After the Wedding: Changing Your Name

Marriage

After getting married, most states will allow you to change your name simply by usage. However, you will also need to contact organizations and institutions listed below. Remember, different organizations have different rules regarding name changes. If an institution is not willing to recognize your new name, you may need to get a court order. Contact your county courthouse for more information.

Divorce

Name changing laws may vary by state. Ask your lawyer about name changing procedures and what to do in your state

You'll need to contact a number of people and organizations with your new name or the family's new name. Here is a list of people to notify about the name change as well as documents you'll need to alter.

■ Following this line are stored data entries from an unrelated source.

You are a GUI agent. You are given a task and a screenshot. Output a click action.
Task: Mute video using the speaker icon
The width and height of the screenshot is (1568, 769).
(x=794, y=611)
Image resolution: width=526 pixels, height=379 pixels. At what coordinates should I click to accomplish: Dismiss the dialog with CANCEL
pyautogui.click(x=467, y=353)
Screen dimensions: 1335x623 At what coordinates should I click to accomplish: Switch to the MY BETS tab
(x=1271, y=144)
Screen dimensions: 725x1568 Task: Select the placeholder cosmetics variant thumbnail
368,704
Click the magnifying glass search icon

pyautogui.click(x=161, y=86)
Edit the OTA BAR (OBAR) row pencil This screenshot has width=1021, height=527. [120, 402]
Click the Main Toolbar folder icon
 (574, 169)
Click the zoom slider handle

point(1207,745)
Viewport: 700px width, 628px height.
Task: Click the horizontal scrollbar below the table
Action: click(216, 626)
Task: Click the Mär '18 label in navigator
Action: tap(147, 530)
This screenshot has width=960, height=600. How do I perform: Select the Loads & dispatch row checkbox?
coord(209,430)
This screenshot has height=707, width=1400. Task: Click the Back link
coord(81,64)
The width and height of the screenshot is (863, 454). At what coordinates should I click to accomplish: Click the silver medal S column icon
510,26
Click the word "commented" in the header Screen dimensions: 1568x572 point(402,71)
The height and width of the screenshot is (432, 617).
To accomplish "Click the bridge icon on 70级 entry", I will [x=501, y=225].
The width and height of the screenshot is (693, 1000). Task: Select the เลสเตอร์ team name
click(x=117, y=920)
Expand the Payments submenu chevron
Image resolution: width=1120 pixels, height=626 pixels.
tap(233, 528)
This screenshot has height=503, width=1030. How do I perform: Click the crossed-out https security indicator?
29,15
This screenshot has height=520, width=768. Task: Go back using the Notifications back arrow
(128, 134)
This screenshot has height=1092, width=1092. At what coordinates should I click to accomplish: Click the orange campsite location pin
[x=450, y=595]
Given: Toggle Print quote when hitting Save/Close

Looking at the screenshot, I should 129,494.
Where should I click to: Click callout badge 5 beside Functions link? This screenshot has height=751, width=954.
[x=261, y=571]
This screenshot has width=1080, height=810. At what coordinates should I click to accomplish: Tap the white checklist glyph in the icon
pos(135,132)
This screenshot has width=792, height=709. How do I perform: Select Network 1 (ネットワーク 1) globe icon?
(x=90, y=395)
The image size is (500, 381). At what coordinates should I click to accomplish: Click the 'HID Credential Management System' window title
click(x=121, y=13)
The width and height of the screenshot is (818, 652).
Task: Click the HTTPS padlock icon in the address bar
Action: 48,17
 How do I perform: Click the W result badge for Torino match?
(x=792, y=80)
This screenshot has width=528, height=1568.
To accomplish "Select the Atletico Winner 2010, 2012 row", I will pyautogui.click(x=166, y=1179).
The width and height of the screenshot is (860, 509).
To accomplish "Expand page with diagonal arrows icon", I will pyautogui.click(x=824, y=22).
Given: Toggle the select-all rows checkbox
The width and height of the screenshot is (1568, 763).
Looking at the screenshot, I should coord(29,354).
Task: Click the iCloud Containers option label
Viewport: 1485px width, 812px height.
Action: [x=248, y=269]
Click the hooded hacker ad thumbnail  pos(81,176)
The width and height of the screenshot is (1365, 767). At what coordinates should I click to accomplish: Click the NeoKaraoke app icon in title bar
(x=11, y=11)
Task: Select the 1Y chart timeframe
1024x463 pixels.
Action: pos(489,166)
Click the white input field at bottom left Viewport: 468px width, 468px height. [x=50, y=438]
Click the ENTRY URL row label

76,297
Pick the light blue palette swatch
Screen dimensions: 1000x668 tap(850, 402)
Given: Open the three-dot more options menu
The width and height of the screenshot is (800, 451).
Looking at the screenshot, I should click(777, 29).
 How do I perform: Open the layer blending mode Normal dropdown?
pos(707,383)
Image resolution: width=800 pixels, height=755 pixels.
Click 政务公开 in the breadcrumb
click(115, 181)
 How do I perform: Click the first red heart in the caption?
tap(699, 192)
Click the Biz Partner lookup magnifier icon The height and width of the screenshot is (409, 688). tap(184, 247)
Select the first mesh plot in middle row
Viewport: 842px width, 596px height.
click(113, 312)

  1. Banks and other financial institutions
  2. Credit card companies
  3. Employers
  4. Friends and family
  5. Gym/Club memberships
  6. Insurance policies
  7. Library card
  8. Magazine subscriptions/Other deliveries
  9. Medical records (doctor, dentist, etc)
  10. Mortgages and leases
  11. Phone company and other utilities
  12. Post office
  13. Schools and alumni associations
  14. Social Security: You will need to complete Form SS-5 (which is available for download or at your local Social Security office) and submit evidence of your identity. See the Social Security Web site for more information, visit your local Social Security office or call (800) 772-1213.
  15. Stocks and bonds
  16. Taxes
  17. U.S. Passport office
  18. Voter registration
  19. Wills

Additional Information

  • Nolo.com
    Nolo.com features a Name Change FAQ section. Nolo.com is a legal guide, which provides do-it-yourself legal solutions for consumers and small businesses.
  • TheKnot.com
    Name Change 101: This wedding planning site offers tips and advice on changing your name. TheKnot is a comprehensive resource for couples seeking information and services to help plan their weddings and their future lives together.